Anybody got any ideas???


----------



## Jbeckers (Jun 24, 2011)

the problem with the factory alarm going off when the viper alarm gets disarmed sounds to me that the Factory Disarm wire on your viper module is not connected or a weak connection. *note im not an expert with viper but have installed a few viper alarms and found one time were that was the case. and since the factory alarm does not disarm and your doors unlock it will trigger your factory alarm. that would be my take on that. You can take your car back and have them look at that, or check it yourself. You can find that info on Stereo, Alarm, Remote Starter, Cruise Control, Navigation Wiring
and your viper install guide. 
And with the second questions with the climate control. are you using your viper remote start or your factory remote start. Because that will make a difference


----------



## jgos929 (Jun 22, 2011)

Jbeckers said:


> the problem with the factory alarm going off when the viper alarm gets disarmed sounds to me that the Factory Disarm wire on your viper module is not connected or a weak connection. *note im not an expert with viper but have installed a few viper alarms and found one time were that was the case. and since the factory alarm does not disarm and your doors unlock it will trigger your factory alarm. that would be my take on that.

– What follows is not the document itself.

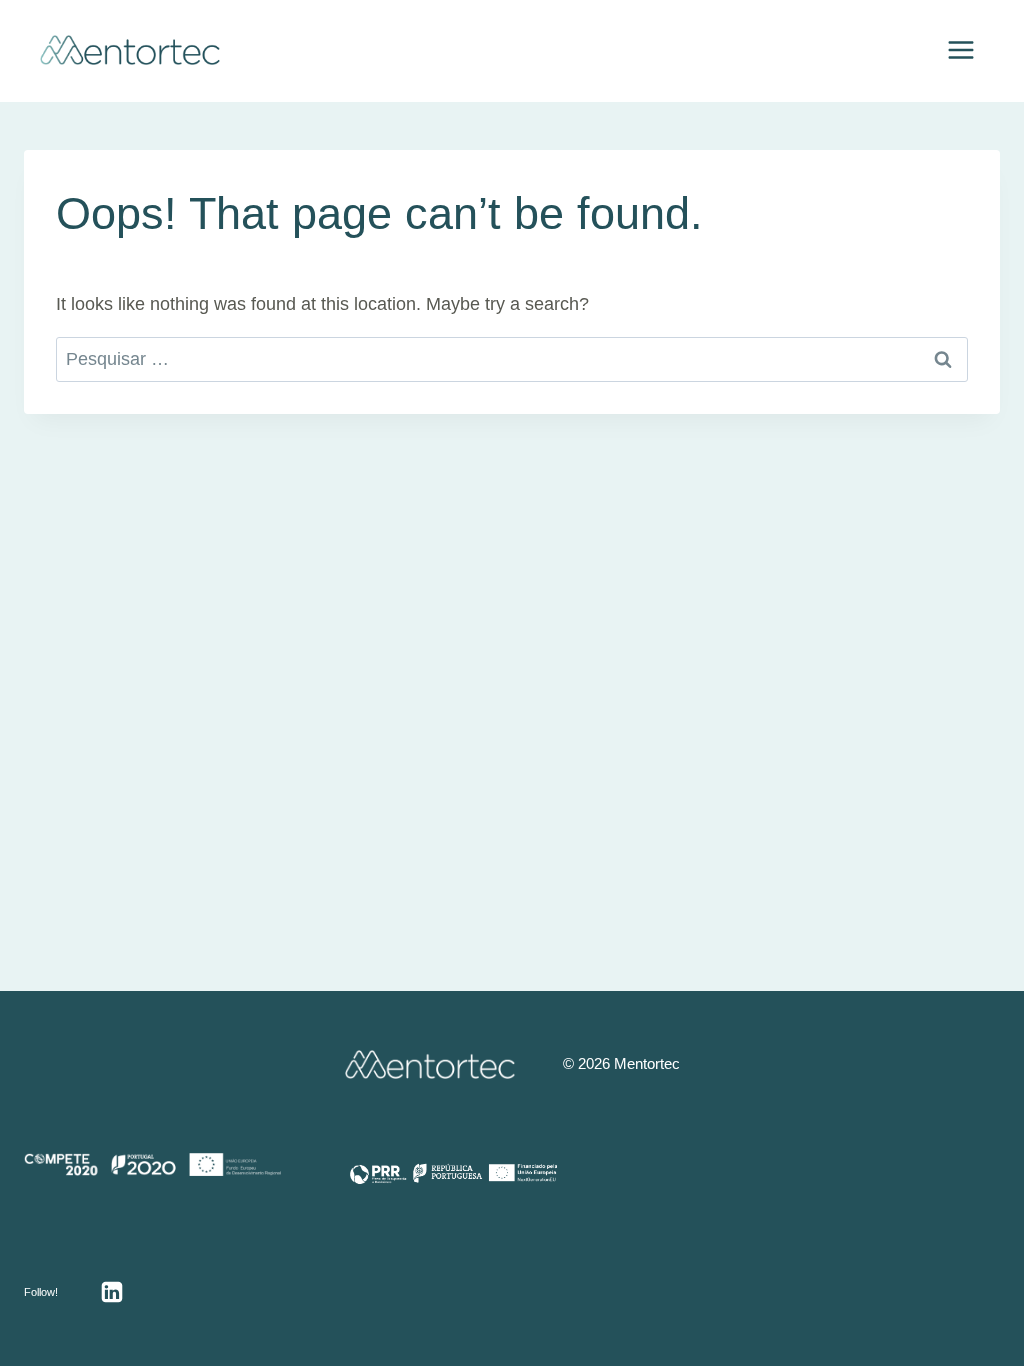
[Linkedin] (112, 1292)
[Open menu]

You can take your car back and have them look at that, or check it yourself. You can find that info on Stereo, Alarm, Remote Starter, Cruise Control, Navigation Wiring
> and your viper install guide.
> And with the second questions with the climate control. are you using your viper remote start or your factory remote start. Because that will make a difference


I'm using the Viper remote start. I was told I had to because the viper system "cant talk to" the factory remote starter.


----------